> Work required
Your answer must be an exact repeat of the lines from the one containing "This screenshot has width=2576, height=736." through the last line of the records, both included, with no pictures.

> Provided information

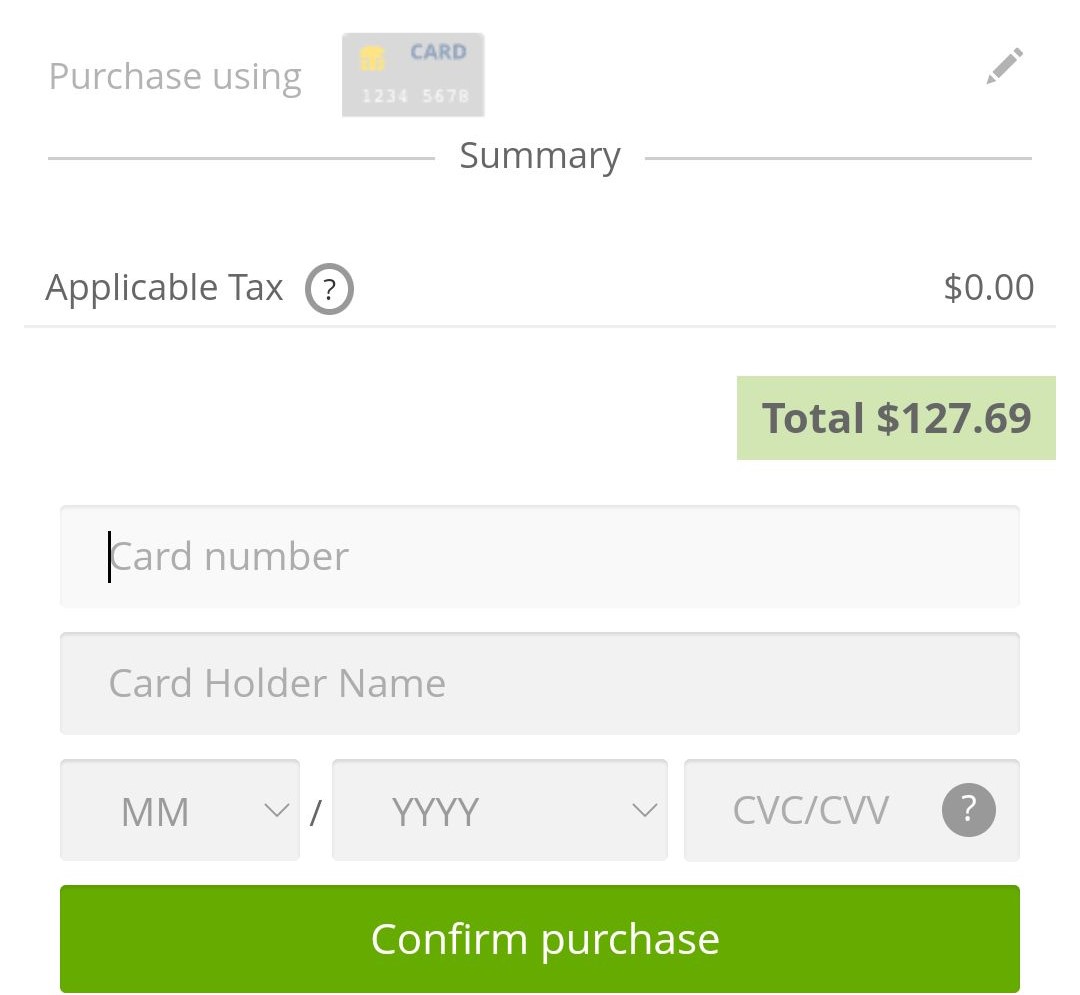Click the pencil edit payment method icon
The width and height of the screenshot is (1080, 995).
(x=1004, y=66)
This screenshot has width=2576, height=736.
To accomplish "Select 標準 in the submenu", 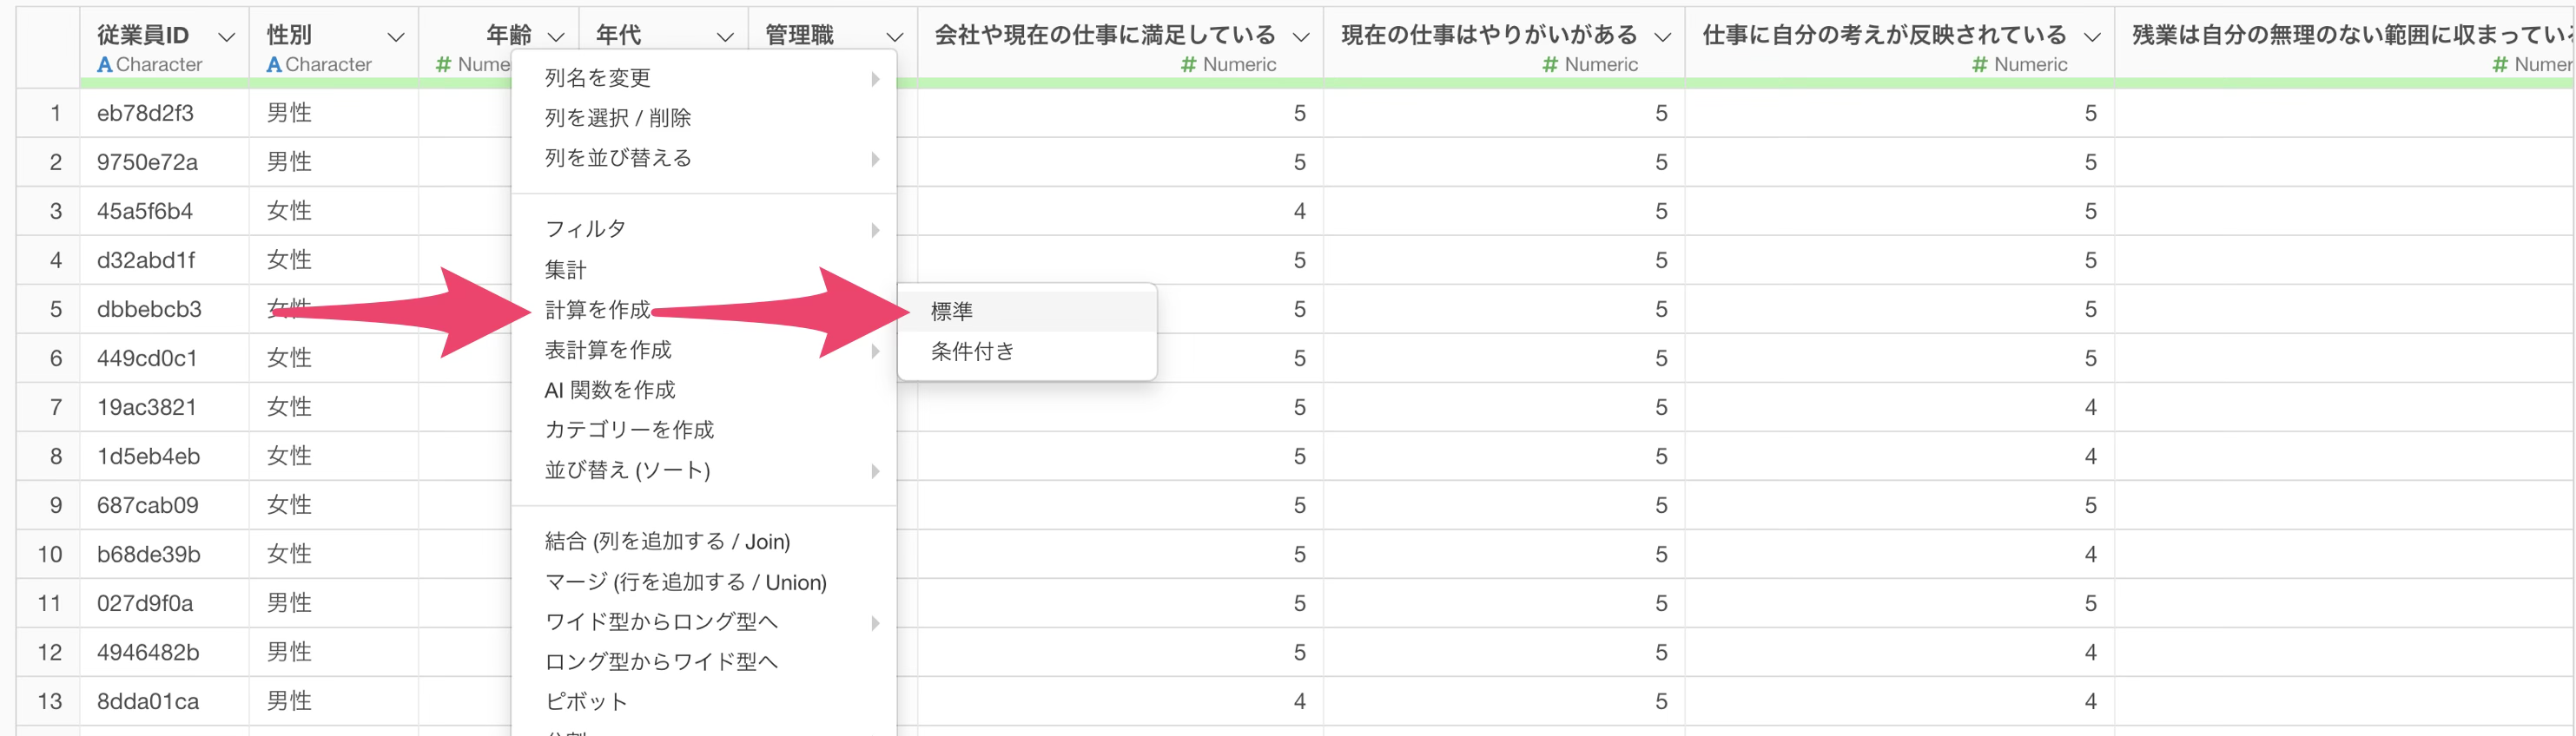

> Completed exercise
This screenshot has width=2576, height=736.
To accomplish "Select 標準 in the submenu", 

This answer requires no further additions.